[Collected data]
◆ ◆ ◆ ◆ ◆ ◆ ◆
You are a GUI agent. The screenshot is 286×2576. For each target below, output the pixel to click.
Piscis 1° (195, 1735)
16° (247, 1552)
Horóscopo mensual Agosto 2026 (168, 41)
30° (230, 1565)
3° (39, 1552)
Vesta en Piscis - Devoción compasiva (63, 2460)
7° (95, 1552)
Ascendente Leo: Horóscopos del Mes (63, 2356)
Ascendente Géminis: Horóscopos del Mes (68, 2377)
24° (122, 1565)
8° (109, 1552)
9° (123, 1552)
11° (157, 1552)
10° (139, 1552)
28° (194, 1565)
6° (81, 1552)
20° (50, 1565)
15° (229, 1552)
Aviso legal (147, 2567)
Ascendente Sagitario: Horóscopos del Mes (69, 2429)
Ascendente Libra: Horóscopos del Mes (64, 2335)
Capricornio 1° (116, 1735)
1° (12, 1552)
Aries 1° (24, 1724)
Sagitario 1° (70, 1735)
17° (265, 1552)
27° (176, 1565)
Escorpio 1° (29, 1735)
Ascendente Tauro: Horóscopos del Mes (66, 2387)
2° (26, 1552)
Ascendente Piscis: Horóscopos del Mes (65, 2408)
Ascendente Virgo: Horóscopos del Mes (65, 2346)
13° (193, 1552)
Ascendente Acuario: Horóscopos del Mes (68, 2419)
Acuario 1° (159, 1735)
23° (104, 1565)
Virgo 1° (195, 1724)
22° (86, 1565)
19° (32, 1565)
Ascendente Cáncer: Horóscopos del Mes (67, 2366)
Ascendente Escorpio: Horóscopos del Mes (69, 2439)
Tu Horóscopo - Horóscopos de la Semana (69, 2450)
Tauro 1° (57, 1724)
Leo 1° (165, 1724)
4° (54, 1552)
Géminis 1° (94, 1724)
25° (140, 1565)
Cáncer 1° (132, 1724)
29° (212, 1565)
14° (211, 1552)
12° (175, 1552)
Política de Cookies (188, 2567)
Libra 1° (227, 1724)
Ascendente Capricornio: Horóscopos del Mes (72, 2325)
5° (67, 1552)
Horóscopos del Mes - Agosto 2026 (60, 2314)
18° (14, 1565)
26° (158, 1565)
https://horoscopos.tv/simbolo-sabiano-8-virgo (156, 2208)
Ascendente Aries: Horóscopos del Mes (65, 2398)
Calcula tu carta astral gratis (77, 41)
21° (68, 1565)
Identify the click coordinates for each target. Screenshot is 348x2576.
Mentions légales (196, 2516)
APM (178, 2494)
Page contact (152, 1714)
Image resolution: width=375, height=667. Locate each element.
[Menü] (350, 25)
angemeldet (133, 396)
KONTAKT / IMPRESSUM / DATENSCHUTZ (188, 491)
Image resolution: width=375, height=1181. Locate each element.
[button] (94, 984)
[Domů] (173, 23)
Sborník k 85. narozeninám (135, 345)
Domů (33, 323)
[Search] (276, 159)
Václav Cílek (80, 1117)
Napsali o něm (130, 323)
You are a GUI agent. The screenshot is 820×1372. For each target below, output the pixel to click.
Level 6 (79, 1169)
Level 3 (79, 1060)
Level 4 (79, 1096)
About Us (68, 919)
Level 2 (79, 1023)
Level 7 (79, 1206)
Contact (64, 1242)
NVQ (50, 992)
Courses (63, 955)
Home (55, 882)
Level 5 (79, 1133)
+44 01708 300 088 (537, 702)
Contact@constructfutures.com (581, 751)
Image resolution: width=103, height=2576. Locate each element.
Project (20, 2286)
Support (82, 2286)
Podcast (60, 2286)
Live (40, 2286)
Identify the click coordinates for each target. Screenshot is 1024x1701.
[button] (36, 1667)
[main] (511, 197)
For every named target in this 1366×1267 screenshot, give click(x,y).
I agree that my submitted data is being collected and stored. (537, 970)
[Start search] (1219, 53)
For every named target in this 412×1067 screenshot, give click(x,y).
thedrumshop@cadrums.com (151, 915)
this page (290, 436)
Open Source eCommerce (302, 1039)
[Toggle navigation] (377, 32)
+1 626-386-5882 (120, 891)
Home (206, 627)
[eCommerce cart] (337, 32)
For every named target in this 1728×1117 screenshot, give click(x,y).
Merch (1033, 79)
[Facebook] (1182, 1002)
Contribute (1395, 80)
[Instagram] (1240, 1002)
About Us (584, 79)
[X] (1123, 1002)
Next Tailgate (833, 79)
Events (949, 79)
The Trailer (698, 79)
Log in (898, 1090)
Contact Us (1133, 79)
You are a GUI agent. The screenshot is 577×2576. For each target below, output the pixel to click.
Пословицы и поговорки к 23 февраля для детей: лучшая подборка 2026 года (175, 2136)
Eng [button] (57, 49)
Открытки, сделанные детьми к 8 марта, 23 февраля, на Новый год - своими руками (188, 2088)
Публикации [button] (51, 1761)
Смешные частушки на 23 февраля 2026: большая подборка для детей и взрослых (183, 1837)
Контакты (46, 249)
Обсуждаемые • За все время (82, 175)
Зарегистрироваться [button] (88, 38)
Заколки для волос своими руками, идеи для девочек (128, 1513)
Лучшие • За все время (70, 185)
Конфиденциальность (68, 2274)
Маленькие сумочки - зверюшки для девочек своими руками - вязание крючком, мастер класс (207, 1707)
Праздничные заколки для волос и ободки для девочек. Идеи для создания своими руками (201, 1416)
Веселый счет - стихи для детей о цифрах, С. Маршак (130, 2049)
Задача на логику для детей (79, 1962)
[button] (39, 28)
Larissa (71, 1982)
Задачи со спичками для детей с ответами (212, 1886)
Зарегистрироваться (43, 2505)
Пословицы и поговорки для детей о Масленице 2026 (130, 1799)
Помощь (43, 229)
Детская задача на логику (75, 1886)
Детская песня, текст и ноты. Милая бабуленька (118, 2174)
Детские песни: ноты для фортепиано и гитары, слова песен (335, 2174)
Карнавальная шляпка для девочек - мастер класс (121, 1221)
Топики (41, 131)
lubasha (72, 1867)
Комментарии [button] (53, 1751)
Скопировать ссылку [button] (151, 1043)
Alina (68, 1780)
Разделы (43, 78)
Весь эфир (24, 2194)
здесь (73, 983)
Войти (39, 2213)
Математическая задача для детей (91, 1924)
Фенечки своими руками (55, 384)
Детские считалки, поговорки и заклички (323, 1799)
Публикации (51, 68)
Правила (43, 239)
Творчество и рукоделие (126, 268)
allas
◆ ◆ ◆ ◆ ◆ ◆ ◆
# Required action
All of the records shown above should be reproduced exactly.

# Answer to the problem
You are a GUI agent. The screenshot is 286×2576. For each target below, output the pixel to click.
Piscis 1° (195, 1735)
16° (247, 1552)
Horóscopo mensual Agosto 2026 (168, 41)
30° (230, 1565)
3° (39, 1552)
Vesta en Piscis - Devoción compasiva (63, 2460)
7° (95, 1552)
Ascendente Leo: Horóscopos del Mes (63, 2356)
Ascendente Géminis: Horóscopos del Mes (68, 2377)
24° (122, 1565)
8° (109, 1552)
9° (123, 1552)
11° (157, 1552)
10° (139, 1552)
28° (194, 1565)
6° (81, 1552)
20° (50, 1565)
15° (229, 1552)
Aviso legal (147, 2567)
Ascendente Sagitario: Horóscopos del Mes (69, 2429)
Ascendente Libra: Horóscopos del Mes (64, 2335)
Capricornio 1° (116, 1735)
1° (12, 1552)
Aries 1° (24, 1724)
Sagitario 1° (70, 1735)
17° (265, 1552)
27° (176, 1565)
Escorpio 1° (29, 1735)
Ascendente Tauro: Horóscopos del Mes (66, 2387)
2° (26, 1552)
Ascendente Piscis: Horóscopos del Mes (65, 2408)
Ascendente Virgo: Horóscopos del Mes (65, 2346)
13° (193, 1552)
Ascendente Acuario: Horóscopos del Mes (68, 2419)
Acuario 1° (159, 1735)
23° (104, 1565)
Virgo 1° (195, 1724)
22° (86, 1565)
19° (32, 1565)
Ascendente Cáncer: Horóscopos del Mes (67, 2366)
Ascendente Escorpio: Horóscopos del Mes (69, 2439)
Tu Horóscopo - Horóscopos de la Semana (69, 2450)
Tauro 1° (57, 1724)
Leo 1° (165, 1724)
4° (54, 1552)
Géminis 1° (94, 1724)
25° (140, 1565)
Cáncer 1° (132, 1724)
29° (212, 1565)
14° (211, 1552)
12° (175, 1552)
Política de Cookies (188, 2567)
Libra 1° (227, 1724)
Ascendente Capricornio: Horóscopos del Mes (72, 2325)
5° (67, 1552)
Horóscopos del Mes - Agosto 2026 (60, 2314)
18° (14, 1565)
26° (158, 1565)
https://horoscopos.tv/simbolo-sabiano-8-virgo (156, 2208)
Ascendente Aries: Horóscopos del Mes (65, 2398)
Calcula tu carta astral gratis (77, 41)
21° (68, 1565)
Identify the click coordinates for each target. Screenshot is 348x2576.
Mentions légales (196, 2516)
APM (178, 2494)
Page contact (152, 1714)
Image resolution: width=375, height=667. Locate each element.
[Menü] (350, 25)
angemeldet (133, 396)
KONTAKT / IMPRESSUM / DATENSCHUTZ (188, 491)
Image resolution: width=375, height=1181. Locate each element.
[button] (94, 984)
[Domů] (173, 23)
Sborník k 85. narozeninám (135, 345)
Domů (33, 323)
[Search] (276, 159)
Václav Cílek (80, 1117)
Napsali o něm (130, 323)
You are a GUI agent. The screenshot is 820×1372. For each target below, output the pixel to click.
Level 6 (79, 1169)
Level 3 (79, 1060)
Level 4 (79, 1096)
About Us (68, 919)
Level 2 (79, 1023)
Level 7 (79, 1206)
Contact (64, 1242)
NVQ (50, 992)
Courses (63, 955)
Home (55, 882)
Level 5 (79, 1133)
+44 01708 300 088 (537, 702)
Contact@constructfutures.com (581, 751)
Image resolution: width=103, height=2576. Locate each element.
Project (20, 2286)
Support (82, 2286)
Podcast (60, 2286)
Live (40, 2286)
Identify the click coordinates for each target. Screenshot is 1024x1701.
[button] (36, 1667)
[main] (511, 197)
For every named target in this 1366×1267 screenshot, give click(x,y).
I agree that my submitted data is being collected and stored. (537, 970)
[Start search] (1219, 53)
For every named target in this 412×1067 screenshot, give click(x,y).
thedrumshop@cadrums.com (151, 915)
this page (290, 436)
Open Source eCommerce (302, 1039)
[Toggle navigation] (377, 32)
+1 626-386-5882 (120, 891)
Home (206, 627)
[eCommerce cart] (337, 32)
For every named target in this 1728×1117 screenshot, give click(x,y).
Merch (1033, 79)
[Facebook] (1182, 1002)
Contribute (1395, 80)
[Instagram] (1240, 1002)
About Us (584, 79)
[X] (1123, 1002)
Next Tailgate (833, 79)
Events (949, 79)
The Trailer (698, 79)
Log in (898, 1090)
Contact Us (1133, 79)
You are a GUI agent. The screenshot is 577×2576. For each target below, output the pixel to click.
Пословицы и поговорки к 23 февраля для детей: лучшая подборка 2026 года (175, 2136)
Eng [button] (57, 49)
Открытки, сделанные детьми к 8 марта, 23 февраля, на Новый год - своими руками (188, 2088)
Публикации [button] (51, 1761)
Смешные частушки на 23 февраля 2026: большая подборка для детей и взрослых (183, 1837)
Контакты (46, 249)
Обсуждаемые • За все время (82, 175)
Зарегистрироваться [button] (88, 38)
Заколки для волос своими руками, идеи для девочек (128, 1513)
Лучшие • За все время (70, 185)
Конфиденциальность (68, 2274)
Маленькие сумочки - зверюшки для девочек своими руками - вязание крючком, мастер класс (207, 1707)
Праздничные заколки для волос и ободки для девочек. Идеи для создания своими руками (201, 1416)
Веселый счет - стихи для детей о цифрах, С. Маршак (130, 2049)
Задача на логику для детей (79, 1962)
[button] (39, 28)
Larissa (71, 1982)
Задачи со спичками для детей с ответами (212, 1886)
Зарегистрироваться (43, 2505)
Пословицы и поговорки для детей о Масленице 2026 (130, 1799)
Помощь (43, 229)
Детская задача на логику (75, 1886)
Детская песня, текст и ноты. Милая бабуленька (118, 2174)
Детские песни: ноты для фортепиано и гитары, слова песен (335, 2174)
Карнавальная шляпка для девочек - мастер класс (121, 1221)
Топики (41, 131)
lubasha (72, 1867)
Комментарии [button] (53, 1751)
Скопировать ссылку [button] (151, 1043)
Alina (68, 1780)
Разделы (43, 78)
Весь эфир (24, 2194)
здесь (73, 983)
Войти (39, 2213)
Математическая задача для детей (91, 1924)
Фенечки своими руками (55, 384)
Детские считалки, поговорки и заклички (323, 1799)
Публикации (51, 68)
Правила (43, 239)
Творчество и рукоделие (126, 268)
allas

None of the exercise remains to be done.